Testo proposto »

******

In modo straordinario! Ascoltavano immobili, prendevano appunti…
Eppure io non dico proprio niente di speciale. Quel che mi sorprende è che molte persone vengono a questi incontri con una domanda: «Come si fa a vivere?». Vogliono chiedere a me come devono continuare a vivere.

Lo desiderano tanto!
Ma a queste domande una persona può rispondere solo da sé.

Svetlana Aleksandrovna, temo che oggi per tanti questo sia un compito superiore alle loro forze. Di colpo, in molti ci siamo trovati in un campo di altissima tensione sociale e morale, tanto che la voce del semplice buon senso ci sembra una rivelazione. Subissate dalla propaganda attuale, sempre meno persone sono in grado di rimanere a galla e di formarsi un giudizio indipendente. Sto parlando, per esempio, della guerra, che da evento storico è diventata improvvisamente il centro della nostra ideologia, se non addirittura il senso dell’esistenza della nostra società.
Certo, noi siamo gente di cultura marziale, militare. Oggi siamo caduti in questa trappola perché il potere ha usato l’argomento della guerra come una scappatoia, ma per il paese, per tutti, si tratta di una trappola, perché non conosciamo nient’altro. Il fallimento storico della perestrojka ha mostrato che noi non riusciremo a vivere come tutti. La nostra gente non conosce nient’altro, tutta la sua esperienza di vita e l’esperienza della nostra letteratura purtroppo è un’esperienza di guerra. Durante la perestrojka abbiamo tentato di uscirne, però… Non solo siamo stati dei romantici, ma non avevamo neppure idea di cosa fosse la libertà, di come fosse. Perciò non se ne è fatto niente, e tutti sono tornati indietro.

A me sembra che le cose stiano anche peggio. Nei suoi libri lei parla spesso della «banalità del male», del fatto che il male è diventato abituale e quotidiano. Negli ultimi tempi mi pare che ci siamo spinti molto più in là, e che il male, da quotidiano, sia diventato obbligatorio. Sui paraurti delle automobili si vedono degli adesivi con la scritta: «1941-1945: possiamo rifarlo»; si inscenano delle carnevalate inconcepibili, durante le quali gli infanti vengono abbigliati con tutine e berretti militari e portati in carrozzine con la stella rossa e il cannone da carro armato di cartapesta… Cos’è successo ai nostri istinti? La guerra, infatti, è il più terribile dei mali, ma se poi vengono coinvolti anche i bambini…
Sa, probabilmente è emerso dal profondo del nostro essere quello che c’è sempre stato in noi. Questo mi ha colpito anche quando scrivevo il libro Ragazzi di zinco, sulla guerra in Afghanistan. Le madri intuivano molte cose, ma erano così orgogliose che i loro figli fossero là.

E dopo il ritorno dei loro figli in una cassa di zinco?
Allora hanno aperto gli occhi. Ma poi, quando mi hanno fatto causa…

Le hanno fatto causa per calunnia?

******

Obiettivo dell'esercizio » Copi senza alcuna modifica il brano del testo proposto che si apre con le parole contenenti «In modo straordinario!» e si chiude con «continuare a vivere.».

Materiale raccolto »
******

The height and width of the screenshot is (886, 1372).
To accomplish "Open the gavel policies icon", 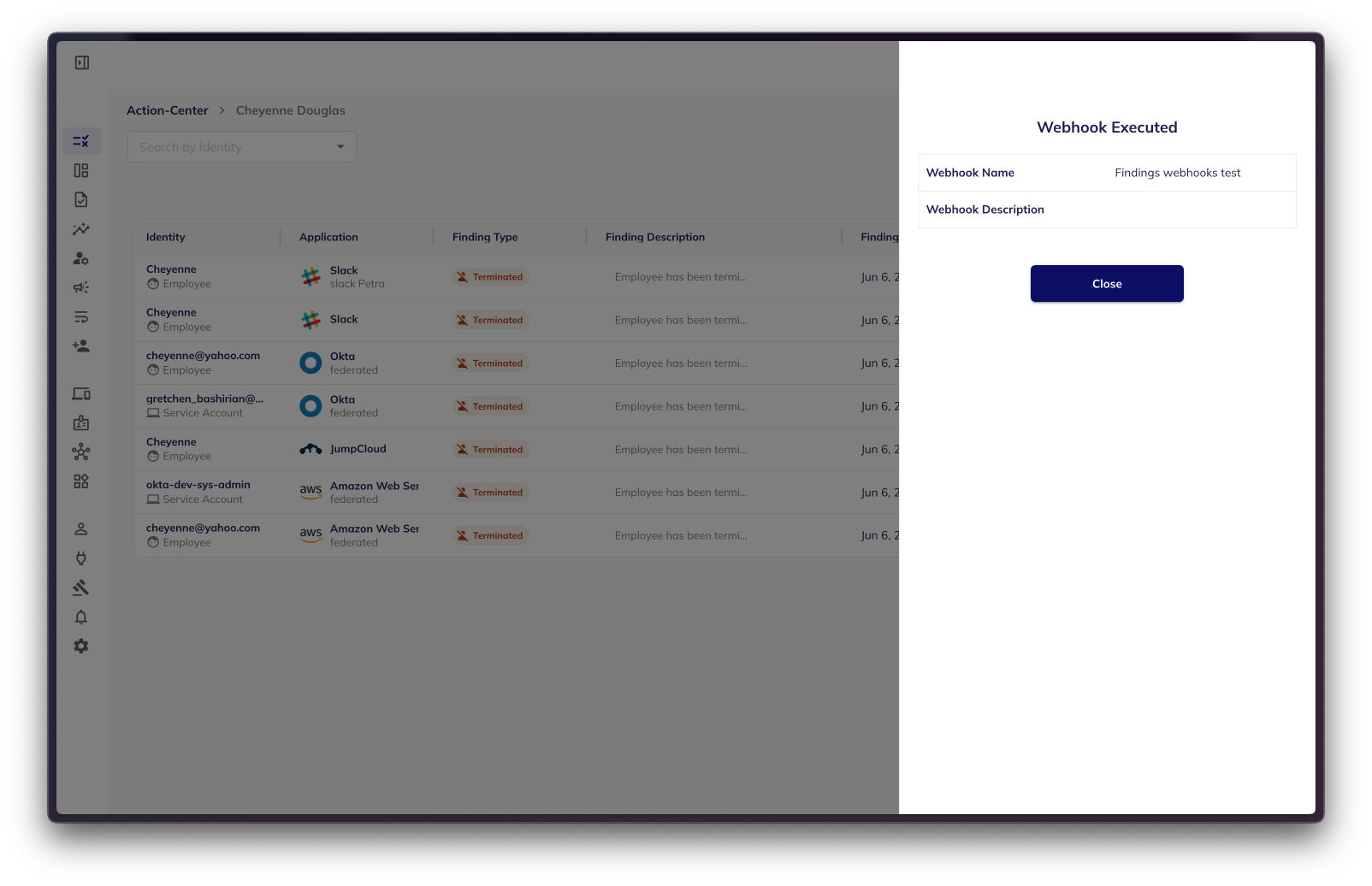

******

Risposta al compito »
In modo straordinario! Ascoltavano immobili, prendevano appunti…
Eppure io non dico proprio niente di speciale. Quel che mi sorprende è che molte persone vengono a questi incontri con una domanda: «Come si fa a vivere?». Vogliono chiedere a me come devono continuare a vivere.